I know.
http://news.cnet.com/8301-13924_3-10198809-64.html implies that nVidia provided a method specifically for the PS3 derivative GeForce 7 to run PhysX on GPU. I'm sure there's a link with more detail but I just googled PhysX ps3 and chose the first link because I remember the story running last year. It's probably a close to metal rudimentary capability though and not written in normal CUDA. I never read details about the announcement so it could simply be a PhysX SDK for Cell that they misreported - but that SDK should have existed for several years, not just released in '09.
Well, I think the news was that Sony signed a PhysX license.
This is simply untrue. PhysX code cannot just switch to GPU mode because the code is incompatible. PhysX code that can run on GPU has to be written for CUDA.

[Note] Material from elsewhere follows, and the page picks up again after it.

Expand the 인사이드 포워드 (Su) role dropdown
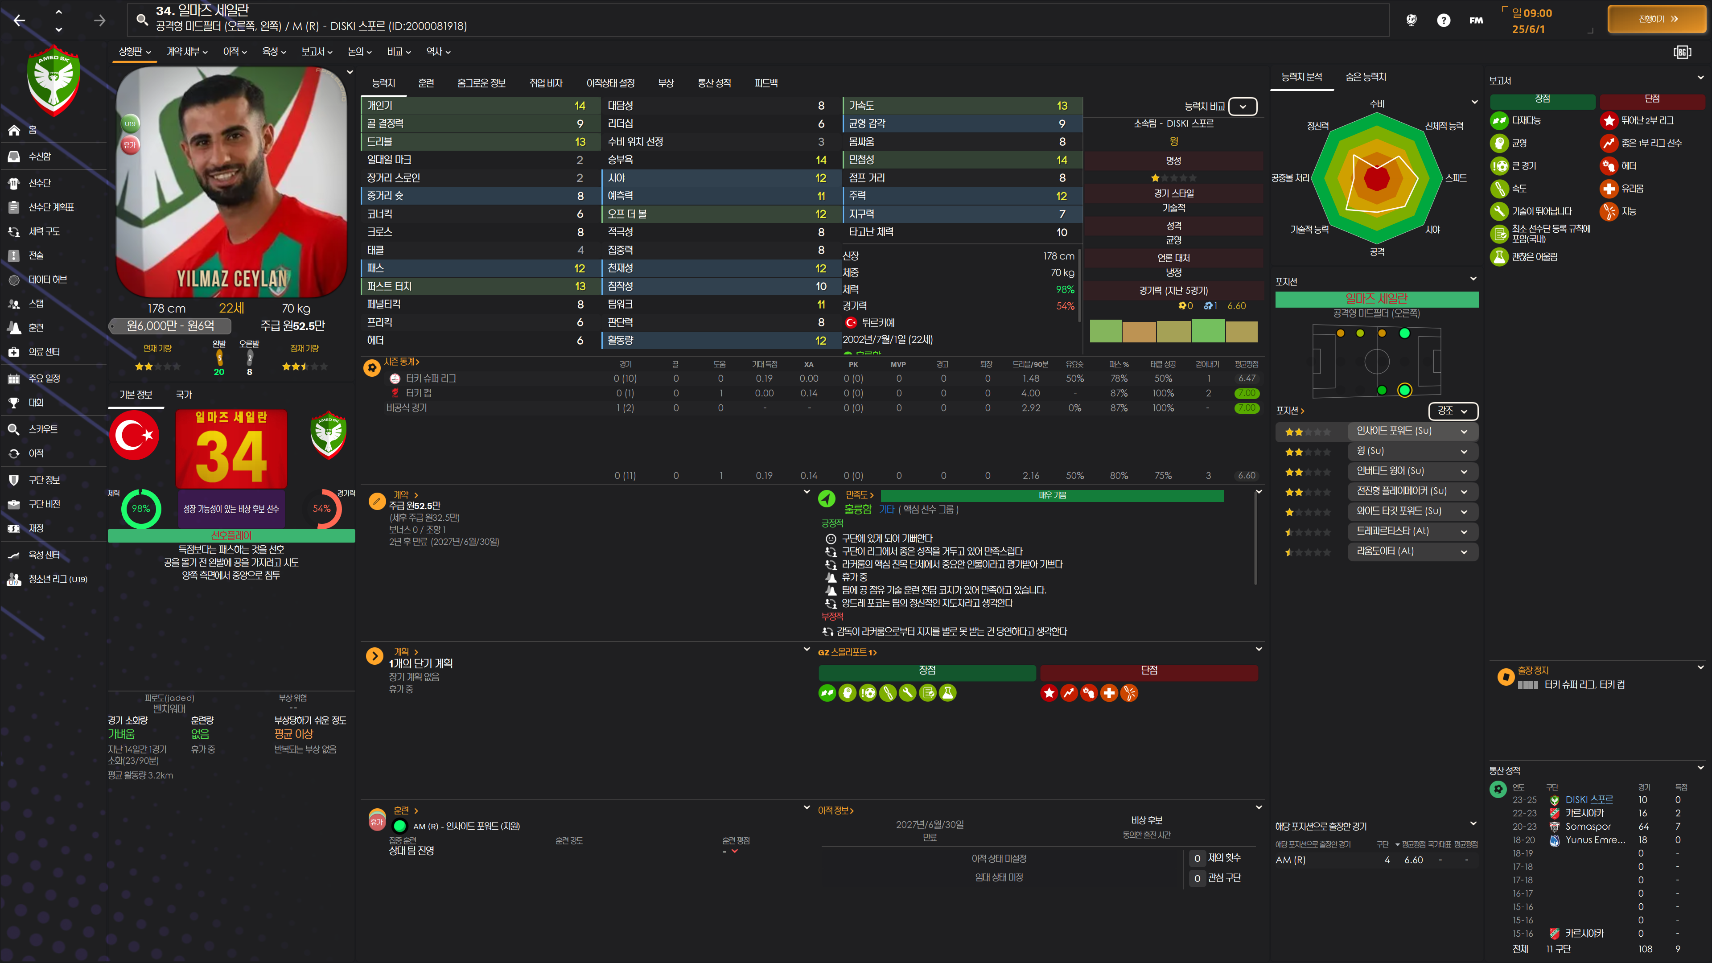Image resolution: width=1712 pixels, height=963 pixels. (x=1463, y=431)
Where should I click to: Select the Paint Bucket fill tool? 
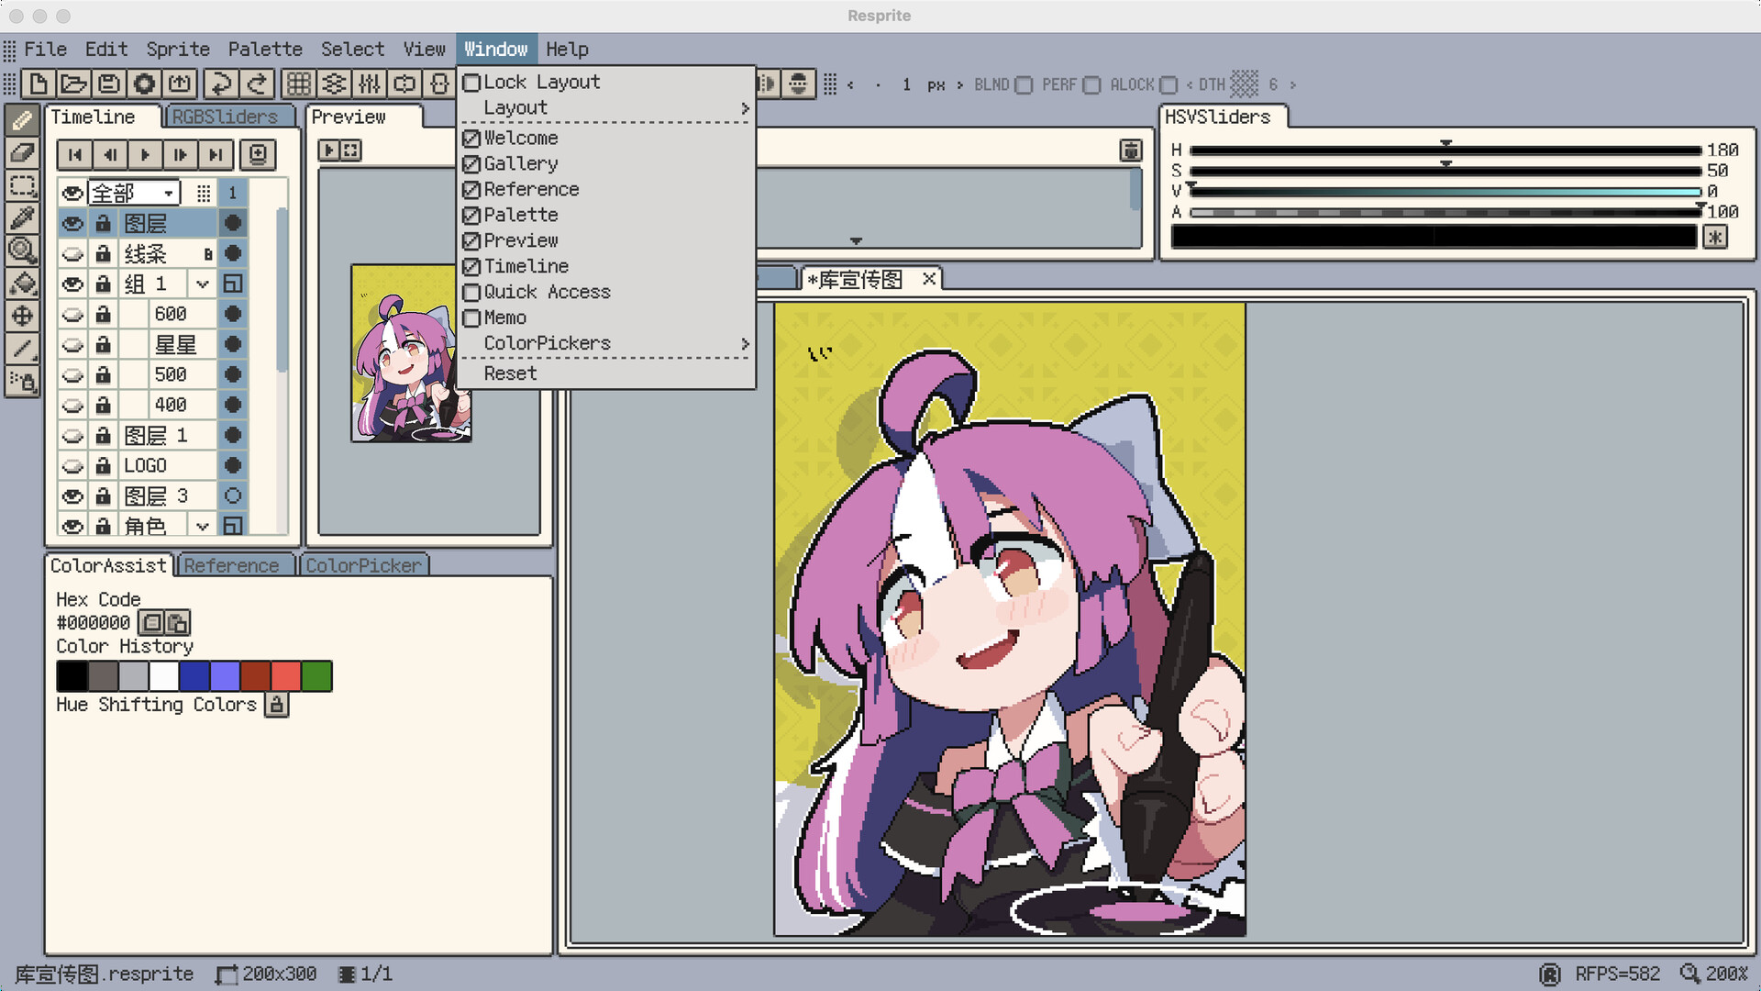(x=22, y=283)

I think you two are arguing from two sides of the API.
PhysX does not require a developer to ever write any Cuda code. The PhysX API is strictly a C++ API. The underlying GPU implementation uses Cuda, but this is not something the developer ever sees.
Having said that though, there are some slight differences between how the API can behave. You need to specifically enable GPU/PPU acceleration in your code, through some simple steps. Once you do that, all code can run on GPU/PPU, but can still run on CPU.
If you don't, then it will always run on CPU.
This is a single codepath however. It's just some initialization.
There are no 'additional effects', not in PhysX anyway. Everything you can do on a GPU or PPU, you can do on CPU as well (just a lot slower in some cases). The developer may write additional effects, and only enable them with GPU or PPU acceleration, but that has nothing to do with PhysX itself, and everything with how that developer chose to design their application.